OCaml bindings to ONNX Runtime via a thin C shim
and OCaml's native C FFI (external declarations). The C shim is compiled
into the library via dune foreign_stubs — no separate shared library to
deploy, and no runtime dependencies beyond ONNX Runtime itself.
Load an ONNX model, feed it float32 bigarrays, get float32 bigarrays back.
open Bigarray
let () =
let env = Onnxruntime.Env.create ~log_level:2 "my_app" in
let session = Onnxruntime.Session.create env ~threads:4 "model.onnx" in
(* Prepare a float32 input tensor, flattened to 1-D *)

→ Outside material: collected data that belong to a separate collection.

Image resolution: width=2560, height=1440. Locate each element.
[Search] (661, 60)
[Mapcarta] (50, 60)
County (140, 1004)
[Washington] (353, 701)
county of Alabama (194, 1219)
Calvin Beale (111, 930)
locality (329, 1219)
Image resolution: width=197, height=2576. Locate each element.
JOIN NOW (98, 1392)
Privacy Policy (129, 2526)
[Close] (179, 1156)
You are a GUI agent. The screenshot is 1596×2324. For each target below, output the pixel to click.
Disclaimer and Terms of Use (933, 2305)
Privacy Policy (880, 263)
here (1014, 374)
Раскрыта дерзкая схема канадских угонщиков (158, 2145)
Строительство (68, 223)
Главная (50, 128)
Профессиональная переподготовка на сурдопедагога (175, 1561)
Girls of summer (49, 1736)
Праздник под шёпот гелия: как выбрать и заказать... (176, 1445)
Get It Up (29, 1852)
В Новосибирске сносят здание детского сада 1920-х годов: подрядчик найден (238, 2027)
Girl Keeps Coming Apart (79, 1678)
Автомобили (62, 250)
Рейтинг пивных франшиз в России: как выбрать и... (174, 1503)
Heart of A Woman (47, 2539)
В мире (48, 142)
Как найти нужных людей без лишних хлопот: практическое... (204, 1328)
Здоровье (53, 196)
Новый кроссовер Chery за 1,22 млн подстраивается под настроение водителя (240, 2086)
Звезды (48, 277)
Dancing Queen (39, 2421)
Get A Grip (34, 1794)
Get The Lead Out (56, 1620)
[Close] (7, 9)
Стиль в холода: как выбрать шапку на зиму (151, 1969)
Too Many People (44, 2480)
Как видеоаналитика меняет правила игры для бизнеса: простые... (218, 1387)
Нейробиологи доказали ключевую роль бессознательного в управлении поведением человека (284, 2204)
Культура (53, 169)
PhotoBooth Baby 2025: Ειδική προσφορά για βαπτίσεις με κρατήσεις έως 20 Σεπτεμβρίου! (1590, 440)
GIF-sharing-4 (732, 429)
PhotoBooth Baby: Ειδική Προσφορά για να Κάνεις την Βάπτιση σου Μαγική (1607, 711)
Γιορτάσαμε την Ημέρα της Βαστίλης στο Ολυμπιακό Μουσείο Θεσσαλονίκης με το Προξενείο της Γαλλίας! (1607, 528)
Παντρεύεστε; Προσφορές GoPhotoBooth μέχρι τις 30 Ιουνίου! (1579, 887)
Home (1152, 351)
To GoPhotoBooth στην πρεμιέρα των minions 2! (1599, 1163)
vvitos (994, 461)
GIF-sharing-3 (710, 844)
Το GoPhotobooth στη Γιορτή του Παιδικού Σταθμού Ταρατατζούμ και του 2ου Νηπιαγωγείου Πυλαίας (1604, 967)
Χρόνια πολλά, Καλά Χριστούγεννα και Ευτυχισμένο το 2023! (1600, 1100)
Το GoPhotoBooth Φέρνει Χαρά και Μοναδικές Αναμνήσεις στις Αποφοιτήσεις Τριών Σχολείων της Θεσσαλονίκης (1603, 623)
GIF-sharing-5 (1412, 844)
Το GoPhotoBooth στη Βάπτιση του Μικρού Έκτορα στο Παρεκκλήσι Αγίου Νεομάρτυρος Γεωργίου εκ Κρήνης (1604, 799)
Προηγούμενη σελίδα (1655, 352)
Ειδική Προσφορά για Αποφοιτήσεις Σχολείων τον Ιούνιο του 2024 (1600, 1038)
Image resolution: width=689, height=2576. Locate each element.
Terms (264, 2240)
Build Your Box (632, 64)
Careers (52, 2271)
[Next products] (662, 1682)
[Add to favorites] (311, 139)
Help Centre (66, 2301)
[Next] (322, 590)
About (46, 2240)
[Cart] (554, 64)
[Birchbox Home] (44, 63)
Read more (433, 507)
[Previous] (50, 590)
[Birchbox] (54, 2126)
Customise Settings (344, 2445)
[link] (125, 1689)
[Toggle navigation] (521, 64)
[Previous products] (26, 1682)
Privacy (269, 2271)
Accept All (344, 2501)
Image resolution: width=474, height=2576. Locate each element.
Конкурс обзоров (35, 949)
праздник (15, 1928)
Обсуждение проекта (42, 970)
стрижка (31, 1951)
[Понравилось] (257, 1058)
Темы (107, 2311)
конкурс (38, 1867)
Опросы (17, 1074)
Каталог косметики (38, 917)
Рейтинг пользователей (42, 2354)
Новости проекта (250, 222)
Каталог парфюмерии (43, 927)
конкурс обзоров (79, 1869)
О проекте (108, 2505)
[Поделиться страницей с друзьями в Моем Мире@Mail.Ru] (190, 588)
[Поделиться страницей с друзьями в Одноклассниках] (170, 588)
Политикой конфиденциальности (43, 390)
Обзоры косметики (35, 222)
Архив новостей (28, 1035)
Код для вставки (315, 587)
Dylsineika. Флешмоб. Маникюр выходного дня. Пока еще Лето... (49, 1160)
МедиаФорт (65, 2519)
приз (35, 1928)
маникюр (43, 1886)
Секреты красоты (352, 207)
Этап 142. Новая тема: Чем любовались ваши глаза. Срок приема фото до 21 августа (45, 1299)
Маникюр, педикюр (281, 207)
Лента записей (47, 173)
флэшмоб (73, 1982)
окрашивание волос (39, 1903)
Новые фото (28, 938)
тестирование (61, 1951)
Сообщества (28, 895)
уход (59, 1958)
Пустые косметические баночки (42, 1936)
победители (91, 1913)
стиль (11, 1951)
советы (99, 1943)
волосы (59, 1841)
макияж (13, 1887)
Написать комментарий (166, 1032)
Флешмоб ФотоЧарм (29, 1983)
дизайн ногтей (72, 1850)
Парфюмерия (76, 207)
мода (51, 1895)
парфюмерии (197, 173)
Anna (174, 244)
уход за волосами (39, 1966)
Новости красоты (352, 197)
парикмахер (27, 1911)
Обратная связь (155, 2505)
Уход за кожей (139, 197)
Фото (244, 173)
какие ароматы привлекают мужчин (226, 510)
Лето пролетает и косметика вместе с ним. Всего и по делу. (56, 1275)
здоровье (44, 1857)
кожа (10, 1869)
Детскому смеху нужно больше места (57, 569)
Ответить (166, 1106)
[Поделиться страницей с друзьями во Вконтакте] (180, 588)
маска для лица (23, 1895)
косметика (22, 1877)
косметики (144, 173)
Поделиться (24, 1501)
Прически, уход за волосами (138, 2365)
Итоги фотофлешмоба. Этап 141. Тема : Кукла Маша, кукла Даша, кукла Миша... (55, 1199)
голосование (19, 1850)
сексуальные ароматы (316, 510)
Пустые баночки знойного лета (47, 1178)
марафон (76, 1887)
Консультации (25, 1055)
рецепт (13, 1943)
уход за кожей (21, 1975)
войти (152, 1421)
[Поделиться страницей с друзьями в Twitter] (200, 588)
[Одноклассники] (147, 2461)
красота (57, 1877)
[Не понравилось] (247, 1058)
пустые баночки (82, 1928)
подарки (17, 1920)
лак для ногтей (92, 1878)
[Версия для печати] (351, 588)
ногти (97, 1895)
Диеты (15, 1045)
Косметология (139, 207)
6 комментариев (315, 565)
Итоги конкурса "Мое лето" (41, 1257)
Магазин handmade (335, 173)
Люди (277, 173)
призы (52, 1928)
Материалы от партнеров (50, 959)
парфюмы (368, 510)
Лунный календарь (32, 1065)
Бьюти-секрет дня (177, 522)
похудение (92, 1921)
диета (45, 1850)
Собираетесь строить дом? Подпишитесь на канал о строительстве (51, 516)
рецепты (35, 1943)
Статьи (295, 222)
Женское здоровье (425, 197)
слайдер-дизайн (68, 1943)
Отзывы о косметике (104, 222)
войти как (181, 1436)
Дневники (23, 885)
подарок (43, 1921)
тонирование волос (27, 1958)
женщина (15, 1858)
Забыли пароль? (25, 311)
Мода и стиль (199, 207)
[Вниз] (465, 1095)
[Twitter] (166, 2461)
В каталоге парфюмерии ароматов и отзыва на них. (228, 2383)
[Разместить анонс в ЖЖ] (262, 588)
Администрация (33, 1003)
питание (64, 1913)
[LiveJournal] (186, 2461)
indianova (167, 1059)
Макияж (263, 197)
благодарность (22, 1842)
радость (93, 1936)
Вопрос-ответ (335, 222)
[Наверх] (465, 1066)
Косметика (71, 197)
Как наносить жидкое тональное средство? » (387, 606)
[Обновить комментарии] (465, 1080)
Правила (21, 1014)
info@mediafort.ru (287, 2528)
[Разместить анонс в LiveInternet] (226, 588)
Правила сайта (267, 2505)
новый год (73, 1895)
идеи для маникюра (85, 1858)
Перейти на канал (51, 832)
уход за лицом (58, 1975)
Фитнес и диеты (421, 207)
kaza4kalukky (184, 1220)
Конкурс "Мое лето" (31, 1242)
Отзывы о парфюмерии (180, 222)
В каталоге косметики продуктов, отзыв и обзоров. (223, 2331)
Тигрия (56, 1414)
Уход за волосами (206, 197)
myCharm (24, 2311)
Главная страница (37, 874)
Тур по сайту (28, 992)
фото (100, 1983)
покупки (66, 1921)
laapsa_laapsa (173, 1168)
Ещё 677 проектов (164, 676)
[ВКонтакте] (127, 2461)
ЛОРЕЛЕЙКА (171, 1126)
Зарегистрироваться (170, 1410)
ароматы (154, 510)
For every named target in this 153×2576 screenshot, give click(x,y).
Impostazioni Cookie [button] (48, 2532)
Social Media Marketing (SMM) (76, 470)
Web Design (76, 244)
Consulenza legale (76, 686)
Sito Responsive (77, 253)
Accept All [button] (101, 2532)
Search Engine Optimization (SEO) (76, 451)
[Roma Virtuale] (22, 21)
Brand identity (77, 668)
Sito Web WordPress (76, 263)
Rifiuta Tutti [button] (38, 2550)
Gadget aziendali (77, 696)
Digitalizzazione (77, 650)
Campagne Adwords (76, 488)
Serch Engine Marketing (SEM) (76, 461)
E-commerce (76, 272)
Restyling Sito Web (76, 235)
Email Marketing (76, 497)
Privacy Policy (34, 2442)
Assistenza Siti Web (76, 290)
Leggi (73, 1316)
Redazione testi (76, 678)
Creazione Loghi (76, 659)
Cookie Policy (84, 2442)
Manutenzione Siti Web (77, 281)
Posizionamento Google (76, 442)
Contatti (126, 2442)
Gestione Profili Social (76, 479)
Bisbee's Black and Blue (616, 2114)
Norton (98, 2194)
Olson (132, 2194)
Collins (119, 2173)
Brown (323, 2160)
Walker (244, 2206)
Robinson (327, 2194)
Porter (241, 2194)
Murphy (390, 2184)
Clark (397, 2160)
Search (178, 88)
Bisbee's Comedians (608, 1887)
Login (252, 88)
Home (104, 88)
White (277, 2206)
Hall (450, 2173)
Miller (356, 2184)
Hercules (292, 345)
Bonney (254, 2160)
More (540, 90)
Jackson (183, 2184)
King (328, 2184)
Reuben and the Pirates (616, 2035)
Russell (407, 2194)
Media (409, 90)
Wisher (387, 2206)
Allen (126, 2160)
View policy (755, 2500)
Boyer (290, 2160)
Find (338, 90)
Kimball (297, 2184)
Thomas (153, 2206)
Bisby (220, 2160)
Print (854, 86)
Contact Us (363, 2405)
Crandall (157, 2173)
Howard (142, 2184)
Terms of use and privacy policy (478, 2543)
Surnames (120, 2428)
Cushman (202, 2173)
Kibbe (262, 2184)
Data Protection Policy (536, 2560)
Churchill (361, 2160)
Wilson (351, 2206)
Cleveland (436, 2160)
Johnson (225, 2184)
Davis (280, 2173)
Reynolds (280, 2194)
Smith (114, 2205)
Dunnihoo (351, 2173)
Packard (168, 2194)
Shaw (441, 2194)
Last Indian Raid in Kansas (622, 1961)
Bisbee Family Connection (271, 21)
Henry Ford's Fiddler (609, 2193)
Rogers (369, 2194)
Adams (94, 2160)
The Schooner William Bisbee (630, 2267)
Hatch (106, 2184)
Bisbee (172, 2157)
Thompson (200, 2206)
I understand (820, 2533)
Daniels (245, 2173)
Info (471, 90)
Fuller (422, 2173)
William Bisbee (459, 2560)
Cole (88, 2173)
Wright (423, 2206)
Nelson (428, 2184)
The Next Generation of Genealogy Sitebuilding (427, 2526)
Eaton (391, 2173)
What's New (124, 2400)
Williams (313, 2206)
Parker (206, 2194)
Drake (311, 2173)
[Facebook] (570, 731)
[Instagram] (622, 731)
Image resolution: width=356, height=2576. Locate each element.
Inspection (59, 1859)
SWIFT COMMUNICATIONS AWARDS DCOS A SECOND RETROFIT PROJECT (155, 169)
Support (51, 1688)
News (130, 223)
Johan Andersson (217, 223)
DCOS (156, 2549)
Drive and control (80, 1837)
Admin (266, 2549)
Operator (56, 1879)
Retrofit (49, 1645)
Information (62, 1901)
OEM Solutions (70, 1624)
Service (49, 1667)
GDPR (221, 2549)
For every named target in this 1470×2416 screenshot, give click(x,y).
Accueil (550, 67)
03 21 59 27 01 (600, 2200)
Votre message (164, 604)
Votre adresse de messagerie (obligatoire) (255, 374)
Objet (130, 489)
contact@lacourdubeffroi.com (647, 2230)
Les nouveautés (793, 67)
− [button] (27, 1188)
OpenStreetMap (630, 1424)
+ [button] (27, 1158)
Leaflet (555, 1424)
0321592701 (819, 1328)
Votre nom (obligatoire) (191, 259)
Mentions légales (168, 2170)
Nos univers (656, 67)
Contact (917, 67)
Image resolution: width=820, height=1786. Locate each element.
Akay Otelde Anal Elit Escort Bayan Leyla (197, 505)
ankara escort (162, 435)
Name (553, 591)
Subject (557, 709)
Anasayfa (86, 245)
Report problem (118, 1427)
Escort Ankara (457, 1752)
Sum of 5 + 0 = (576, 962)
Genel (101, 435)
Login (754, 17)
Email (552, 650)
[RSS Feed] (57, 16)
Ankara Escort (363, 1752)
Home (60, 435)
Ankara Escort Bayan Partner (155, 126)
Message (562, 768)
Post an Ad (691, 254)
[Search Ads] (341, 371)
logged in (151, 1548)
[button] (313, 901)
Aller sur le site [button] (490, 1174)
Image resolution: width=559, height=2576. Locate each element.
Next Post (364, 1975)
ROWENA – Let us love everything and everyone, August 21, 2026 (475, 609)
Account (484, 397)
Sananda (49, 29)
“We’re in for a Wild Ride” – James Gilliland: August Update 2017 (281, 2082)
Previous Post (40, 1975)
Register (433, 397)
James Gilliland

let input = Array1.create float32 c_layout (1 * 40 * 11) in
Array1.fill input 0.0;
let outputs =
Onnxruntime.Session.run_ba session
[| ("input_name", input, [| 1L; 40L; 11L |]) |]
[| "output_name" |]
~output_sizes:[| 128 |]
in
let output = outputs.(0) in
Printf.printf "output[0] = %f\n" output.{0}exception Ort_error of string
module Env : sig
type t
val create : ?log_level:int -> string -> t
(* log_level: 0=Verbose 1=Info 2=Warning 3=Error (default) 4=Fatal *)
end
module Session : sig
type t
val create :
Env.t ->
?threads:int ->
?inter_op_threads:int ->
?parallel:bool ->
?cuda_device:int ->
?cuda_graph:bool ->
string -> t
val run_ba :
t ->
(string * (float, float32_elt, c_layout) Array1.t * int64 array) array ->
string array ->
output_sizes:int array ->
(float, float32_elt, c_layout) Array1.t array
val run_cached_ba :
t ->
((float, float32_elt, c_layout) Array1.t * int64 array) array ->
output_sizes:int array ->
(float, float32_elt, c_layout) Array1.t array
end
module Io_binding : sig
type t
val create : Session.t -> t
val bind_input : t -> string -> (float, float32_elt, c_layout) Array1.t -> int64 array -> unit
val bind_output : t -> string -> (float, float32_elt, c_layout) Array1.t -> int64 array -> unit
val run : t -> unit
val clear_inputs : t -> unit
val clear_outputs : t -> unit
endrun_ba takes an array of (name, flat_data, shape) input triples, an array
of output names, and the expected flat size of each output. It returns one
bigarray per output.
run_cached_ba is an optimised variant that uses input/output names cached
on the C side at session creation time, avoiding string marshalling overhead
in hot loops.
| Parameter | Default | Description |
|---|---|---|
~threads |
0 (ORT default) |
Intra-op parallelism threads |
~inter_op_threads |
0 (ORT default) |
Inter-op parallelism threads |
~parallel |
false |
Set ORT_PARALLEL execution mode — runs independent graph nodes concurrently |
~cuda_device |
none | Enable CUDA execution provider on the given device id |
~cuda_graph |
false |
When CUDA is enabled, capture the inference graph on GPU so subsequent runs skip CPU-side launch overhead |
Io_binding lets you bind pre-allocated bigarrays as inputs and outputs once,
then call run repeatedly. ORT reads input data from and writes results
directly into the bound bigarrays, avoiding per-call tensor creation and name
resolution. This is the fastest inference path, especially when combined with
CUDA graph capture.
let binding = Onnxruntime.Io_binding.create session in
Onnxruntime.Io_binding.bind_input binding "input" in_ba [| 1L; 3L; 224L; 224L |];
Onnxruntime.Io_binding.bind_output binding "output" out_ba [| 1L; 1000L |];
(* Hot loop — update in_ba in-place, call run, read out_ba *)
for _ = 1 to 1000 do
(* ... fill in_ba with new data ... *)
Onnxruntime.Io_binding.run binding
(* out_ba now contains the results *)
doneUse clear_inputs / clear_outputs to unbind and rebind to different
bigarrays if needed.
ONNX Runtime shared library (headers + libonnxruntime.so) must be
installed where the C compiler can find them. The build expects them in
/usr/local/{include,lib}.
On Ubuntu/Debian:
# Download and install ONNX Runtime 1.24.x (adjust version as needed)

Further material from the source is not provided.